29 Ekim 2009 Perşembe

SAĞANAK


“Onsuz nasıl yaşarım? Yaşanır mı o olmadan? Onun olmadığı bir dünyada yönümü kaybederim. Elsiz yaşanır mı, kolsuz, ayaksız, ruhsuz, bedensiz? Görmeden, duymadan yaşanır mı? Onu kaybedersem nefesim de gider onunla... Nefes alamam. Onsuz yapamam, bilemem o olmadan nasıl yaşanacağını.”

Genç kadın bankta oturmuş bu duygularla baş etmeye çalışırken çevresindeki hayat devam ediyordu. Can pazarıydı hastaneler. Ambulanslar gelip gidiyor, sedyeler büyük patırtılarla getiriliyor, hastalar indiriliyor, koşarak götürülüyordu acile. Panik, telaş, haykırışlar... Başka ses duyulmuyor gibiydi. Hiç mutlu olan yok muydu, derdi olmayan, normal olan, yaşamının terazisi bozulmadan yaşayan? Bir hemşire takıldı gözüne, elinde fincanıyla içeri giriyordu.

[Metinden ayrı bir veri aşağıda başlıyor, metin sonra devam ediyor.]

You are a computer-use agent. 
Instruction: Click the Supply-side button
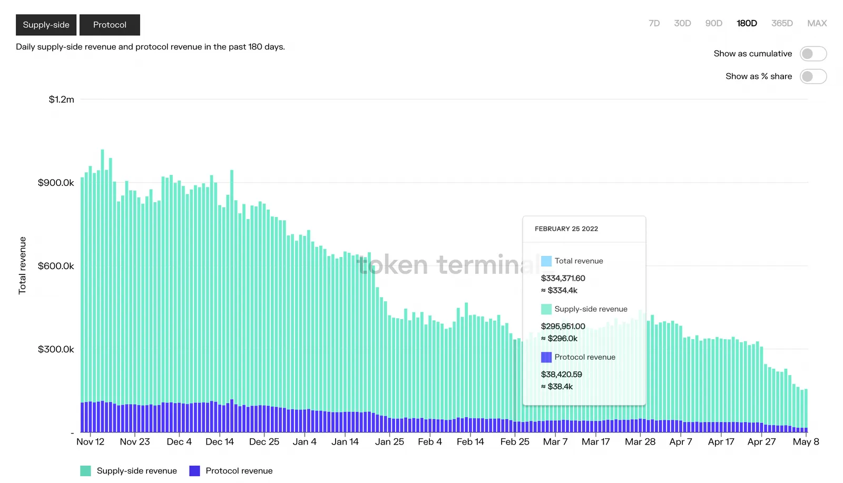tap(46, 25)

“Kahve içiyor galiba, yüzünde mutsuzluğa dair hiçbir iz yok. Tek düşüncesi nöbetinin ne kadar yoğun geçtiği olmalı. Bütün Ankara bugün buraya gelmiş gibi, diyordur içinden. Göre göre acıları, katılaşmıştır. Bizler hasta sahibiyiz, acılıyız, dertliyiz, beklentideyiz. Onun derdi de bu nöbeti bir an önce savmak sanırım. Ertesi gün yatırılacak faturalar, kuaför, dinlenme, uykuyla kucaklaşma... Onun en büyük derdi bu, benim ise...

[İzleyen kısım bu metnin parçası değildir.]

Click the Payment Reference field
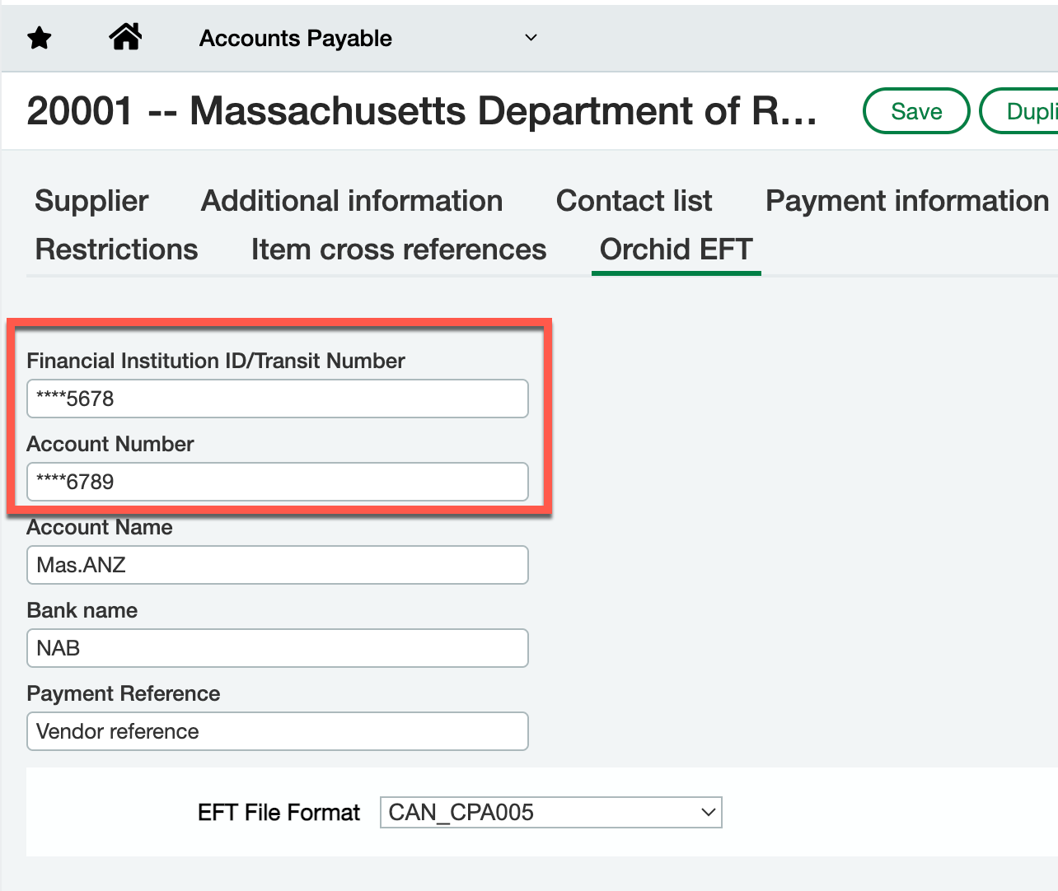This screenshot has height=891, width=1058. tap(277, 732)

Kadının, çevresini seyreden gözleri küçülmüştü. Anlamsız bir ifadeyle bakıyordu etrafa. Yüzü kireç kadar beyazdı. Kızıl kıvırcık saçlarıyla kireç beyazı yüzü, tuhaf bir tezatlık yaratıyordu. Kızıl, canlılıktı oysa enerjiydi, yaşamın ta kendisiydi. O ise yaşamdan ne kadar kopuk, ne kadar uzak görünüyordu.

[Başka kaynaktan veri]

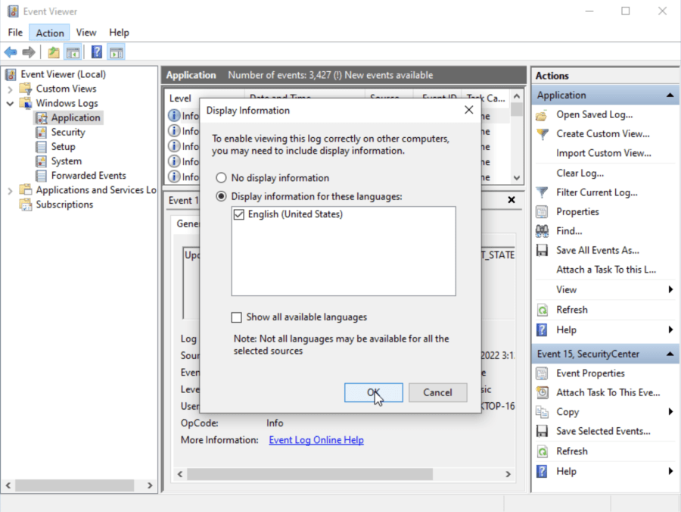Enable Show all available languages

point(236,317)
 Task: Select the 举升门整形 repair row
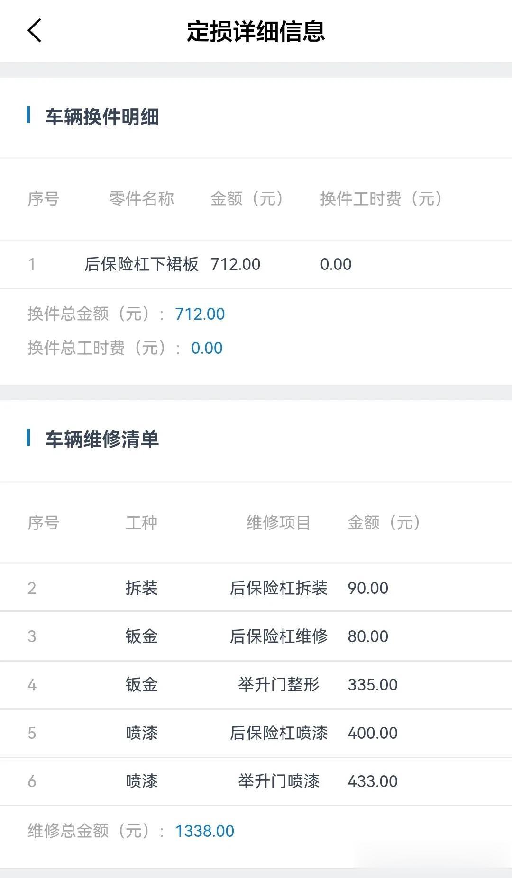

“Ne mutluyduk biz. Mutlu, coşkulu, yaşama sevinci dolu... Neşemizi kimse bozamazdı. Nehir gibi akardı gülmelerimiz, engel tanımadan akan bir nehir...”

Başka hiç kimseyle öylesine gülmemişti, sebepsiz, saçma sapan, görenin sinirini bozan gülüşmeler... Bakıştıkça gülerlerdi, çığırından çıkardı kahkahaları... Anneleri uyarana dek tabi... Anneleri o anlam yüklü bakışlarını çevirdiğinde üzerlerine, silkinirlerdi birden, duramazlarsa eğer başka odaya giderler, orada gülmeye devam ederlerdi.

Gülümsüyordu kadın. Ne yakışmıştı ona gülmek. Işıldamıştı yüzü, yanakları da hafif pembeleşmişti. Gülümsediğinin farkında bile değildi, yanından geçen genç doktor da ona gülümseyene kadar. Birden toparlandı. Geçmiş ne güzeldi. İçini aydınlatan, pırıl pırıl bir çocukluk geçirmişti onunla. Aralarında bir yaş vardı. İkiz gibiydiler kız kardeşiyle...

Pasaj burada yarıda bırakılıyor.